Write out the lines below as a JSON list of strings, one string per line, skipping any blank lines. Keep the pictures out of your answer.

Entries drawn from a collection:
# # # #

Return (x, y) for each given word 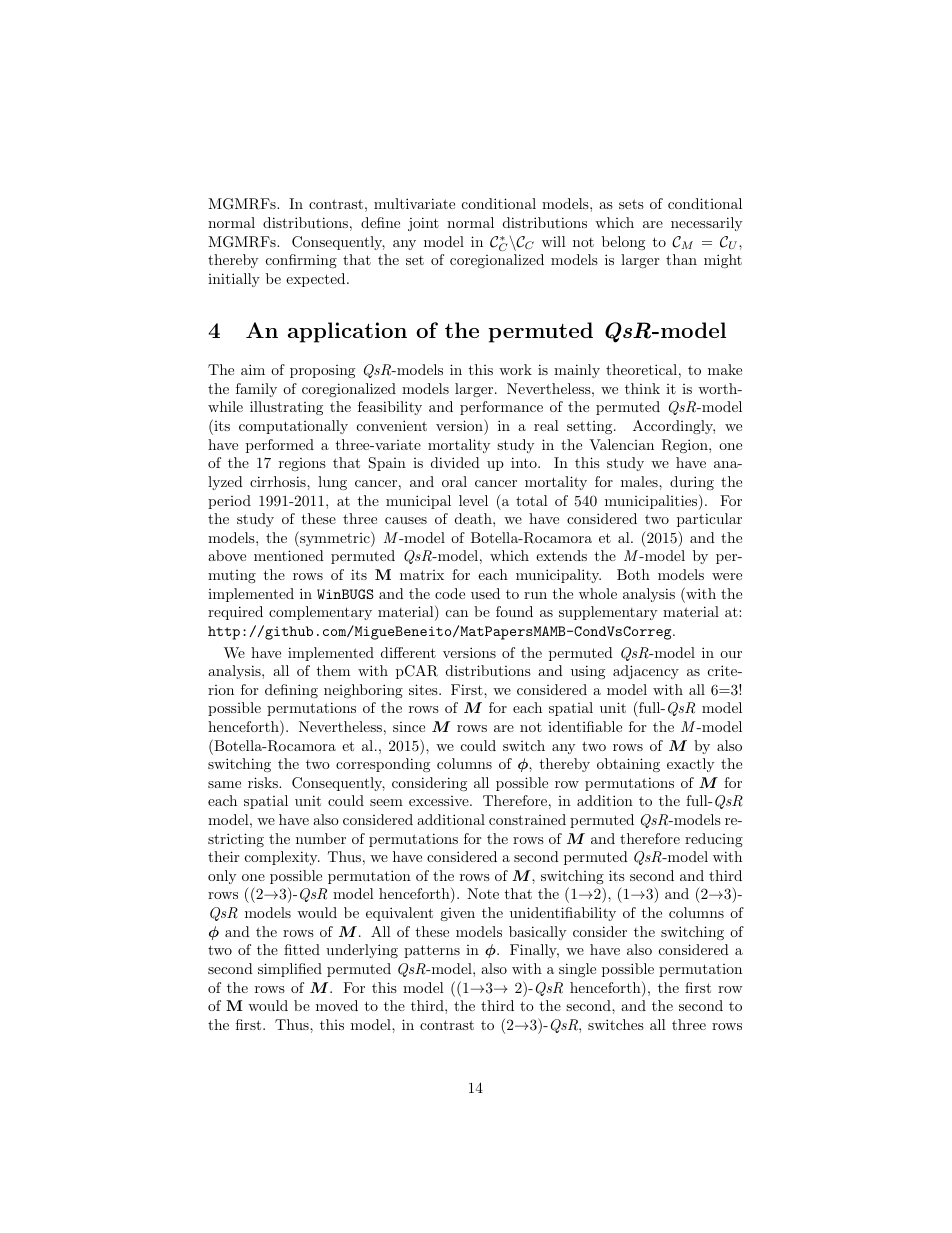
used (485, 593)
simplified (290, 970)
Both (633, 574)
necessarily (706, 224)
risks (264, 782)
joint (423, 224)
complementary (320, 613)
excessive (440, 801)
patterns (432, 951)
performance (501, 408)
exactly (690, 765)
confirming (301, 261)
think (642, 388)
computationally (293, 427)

# # # #

- [Reply]:
[
  "Return (x, y) for each given word ",
  "used (485, 593)",
  "simplified (290, 970)",
  "Both (633, 574)",
  "necessarily (706, 224)",
  "risks (264, 782)",
  "joint (423, 224)",
  "complementary (320, 613)",
  "excessive (440, 801)",
  "patterns (432, 951)",
  "performance (501, 408)",
  "exactly (690, 765)",
  "confirming (301, 261)",
  "think (642, 388)",
  "computationally (293, 427)"
]